Dataset records Start Marker

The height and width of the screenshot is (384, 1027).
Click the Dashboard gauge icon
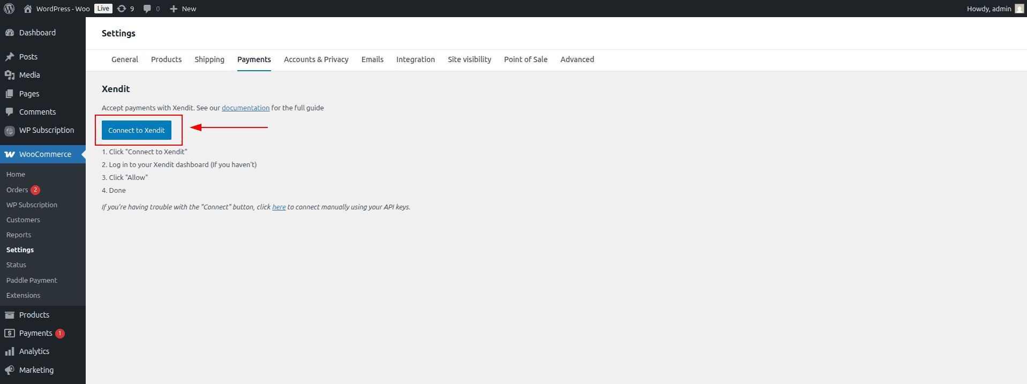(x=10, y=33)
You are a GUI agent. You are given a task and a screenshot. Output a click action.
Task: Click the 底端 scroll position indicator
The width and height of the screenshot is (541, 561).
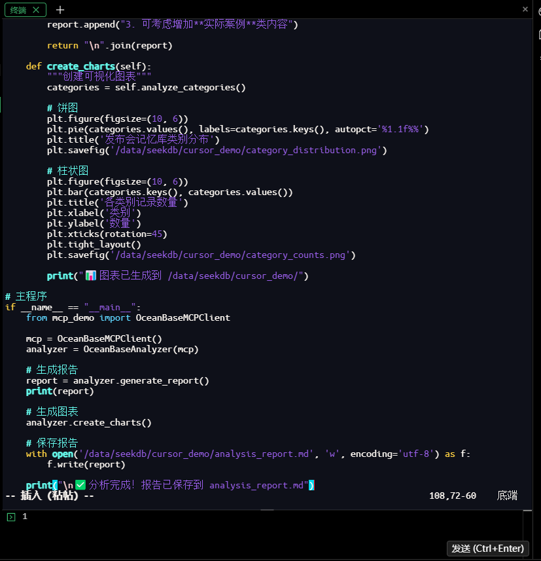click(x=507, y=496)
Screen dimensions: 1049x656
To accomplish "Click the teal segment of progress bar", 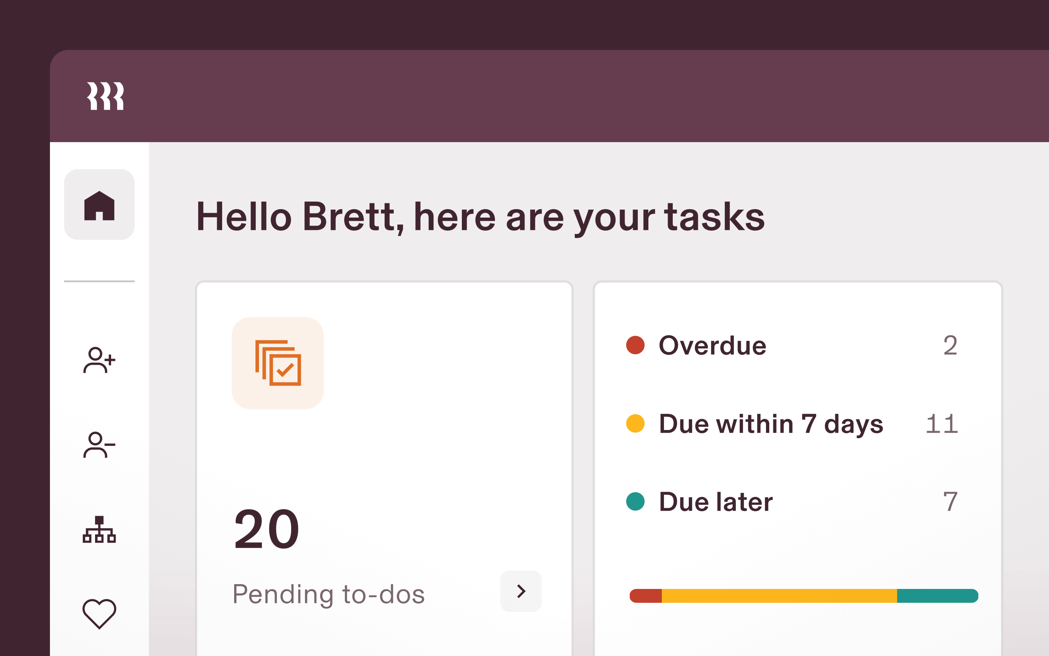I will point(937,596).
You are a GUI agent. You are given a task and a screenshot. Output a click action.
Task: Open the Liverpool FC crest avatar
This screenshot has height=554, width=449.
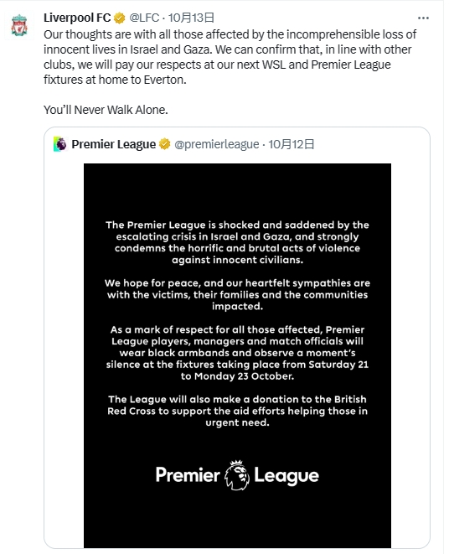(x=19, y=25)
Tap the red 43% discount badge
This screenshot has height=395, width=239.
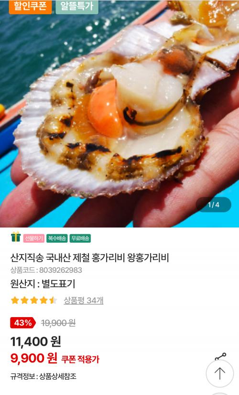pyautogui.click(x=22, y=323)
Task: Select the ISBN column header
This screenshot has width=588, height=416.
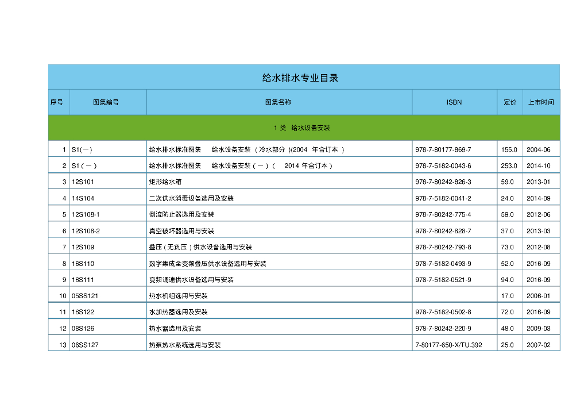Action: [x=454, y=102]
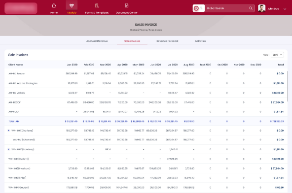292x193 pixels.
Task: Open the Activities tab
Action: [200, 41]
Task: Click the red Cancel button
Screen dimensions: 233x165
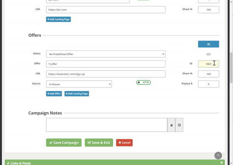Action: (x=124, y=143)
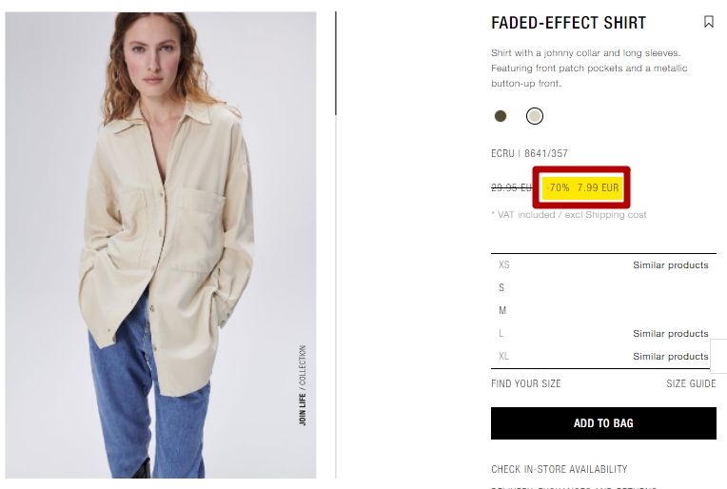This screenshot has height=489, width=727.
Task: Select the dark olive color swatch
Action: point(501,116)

Dataset records End Marker
Dataset records Start Marker

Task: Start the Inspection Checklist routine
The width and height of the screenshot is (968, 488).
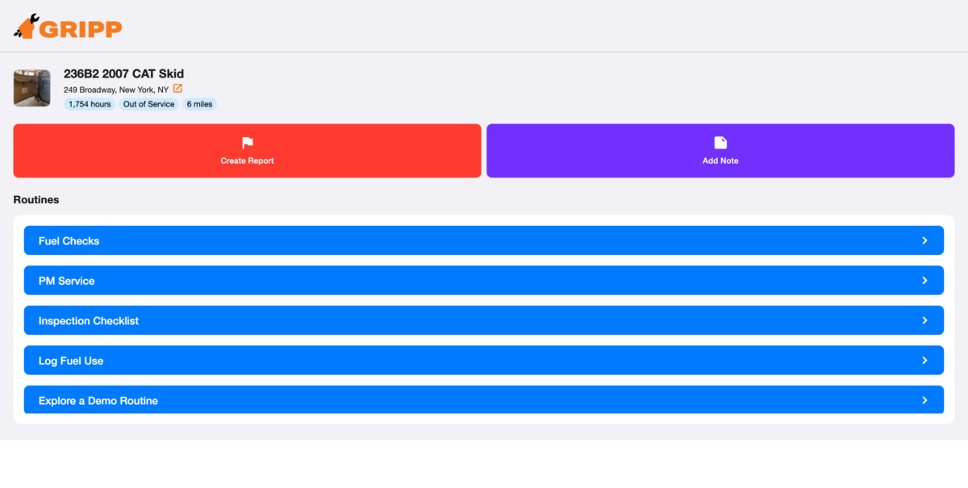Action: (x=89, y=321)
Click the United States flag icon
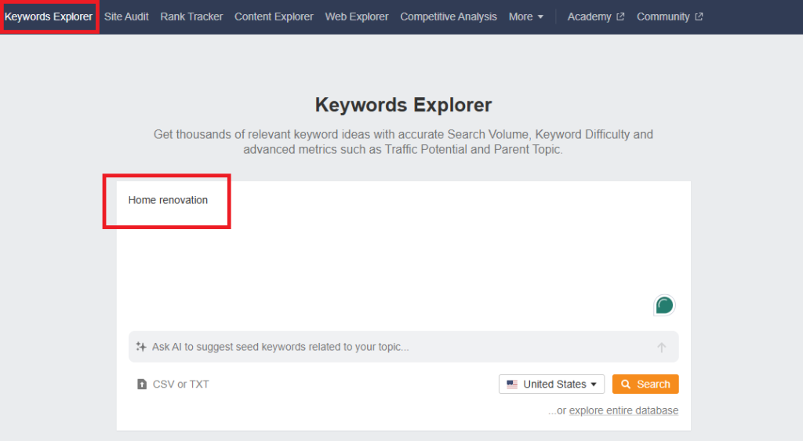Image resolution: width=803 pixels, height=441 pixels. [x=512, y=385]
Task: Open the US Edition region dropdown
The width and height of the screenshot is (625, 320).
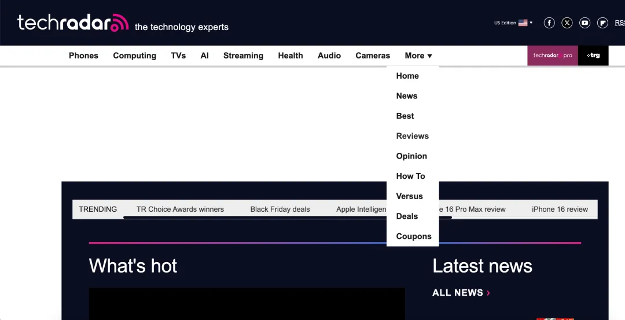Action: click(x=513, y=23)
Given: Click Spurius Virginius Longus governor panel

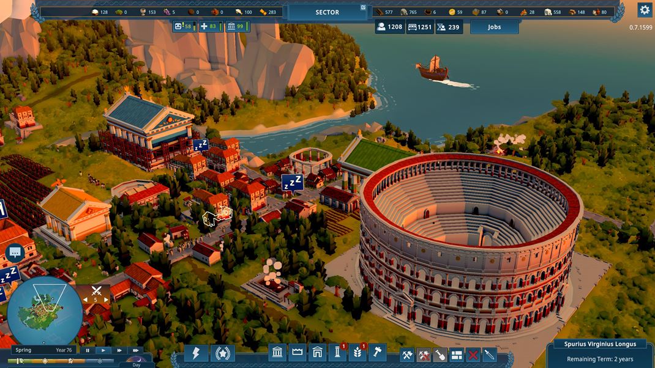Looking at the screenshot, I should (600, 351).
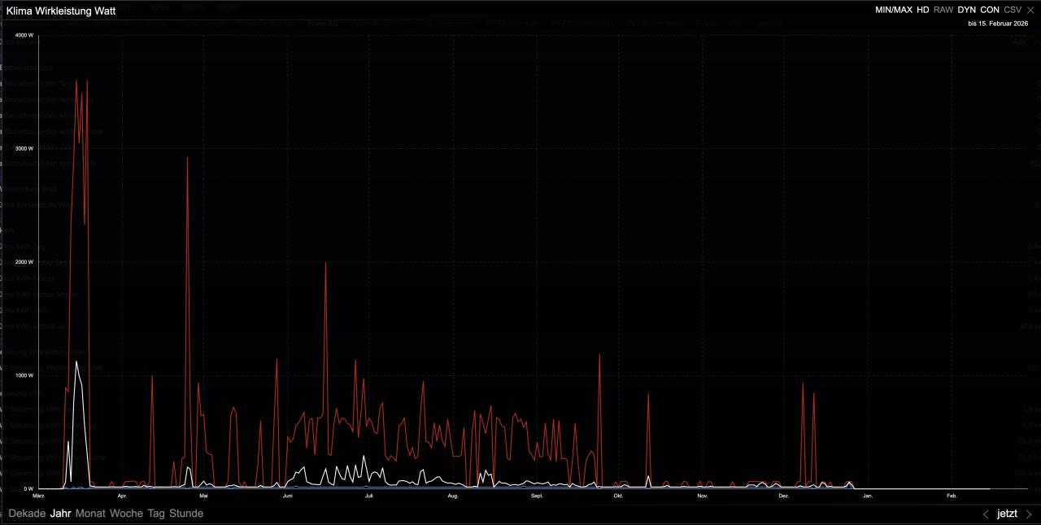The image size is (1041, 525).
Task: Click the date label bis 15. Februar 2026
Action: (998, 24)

Dataset records End Marker
Dataset records Start Marker

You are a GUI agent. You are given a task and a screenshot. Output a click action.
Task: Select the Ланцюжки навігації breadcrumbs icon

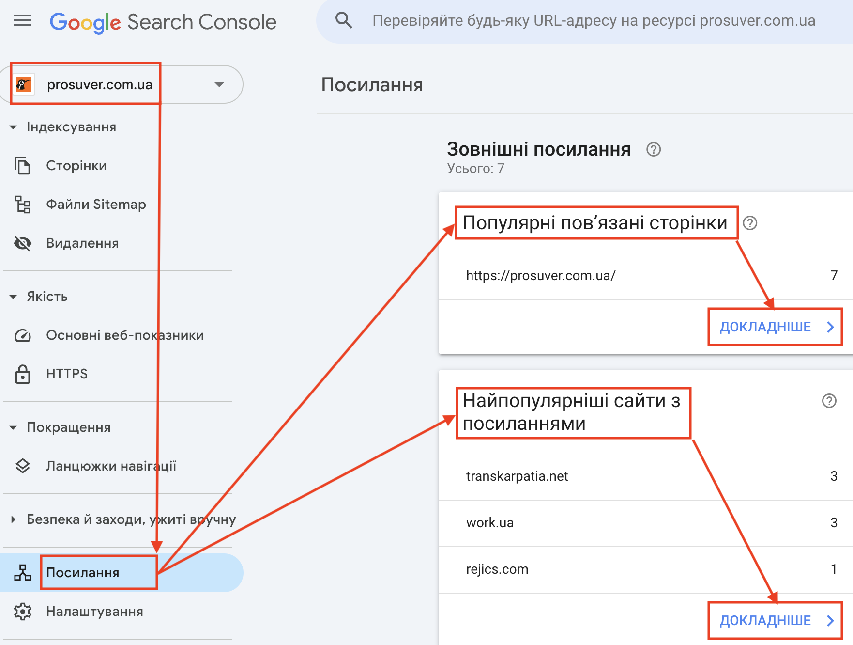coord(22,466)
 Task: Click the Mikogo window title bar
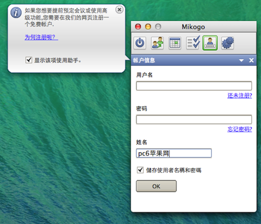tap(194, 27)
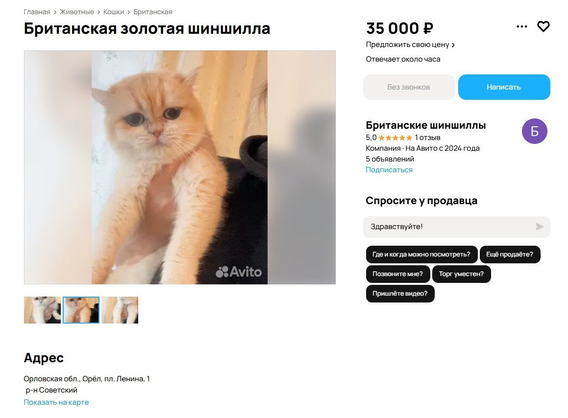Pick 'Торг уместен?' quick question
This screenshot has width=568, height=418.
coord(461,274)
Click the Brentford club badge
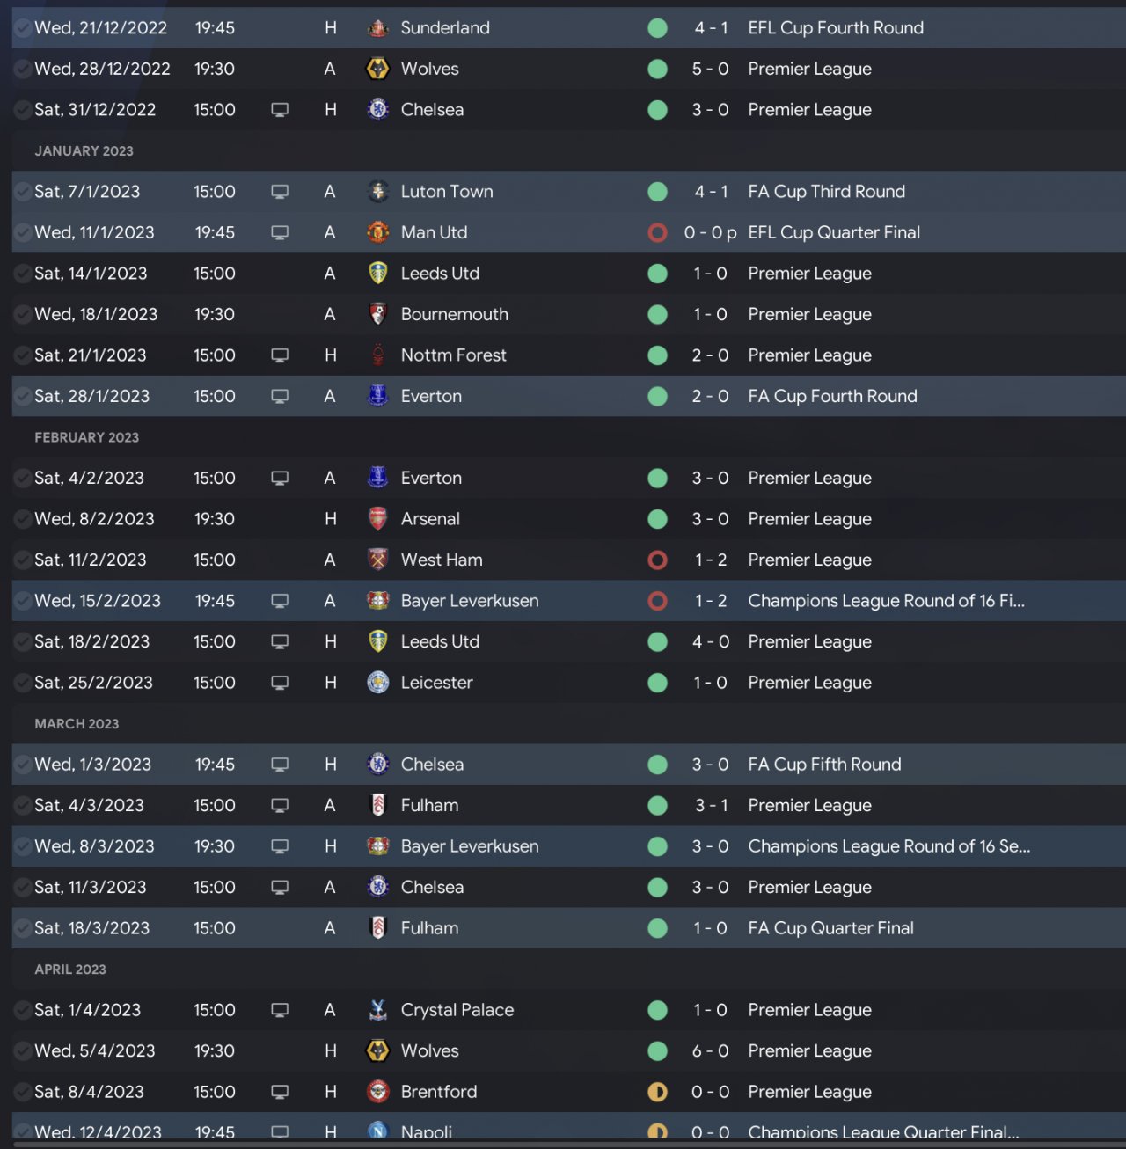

Dataset records End Marker

> [Your task]
List the lines of the material in which the word "badge" occurs.

> [Response below]
Tap the red 43% discount badge
Click the Brentford club badge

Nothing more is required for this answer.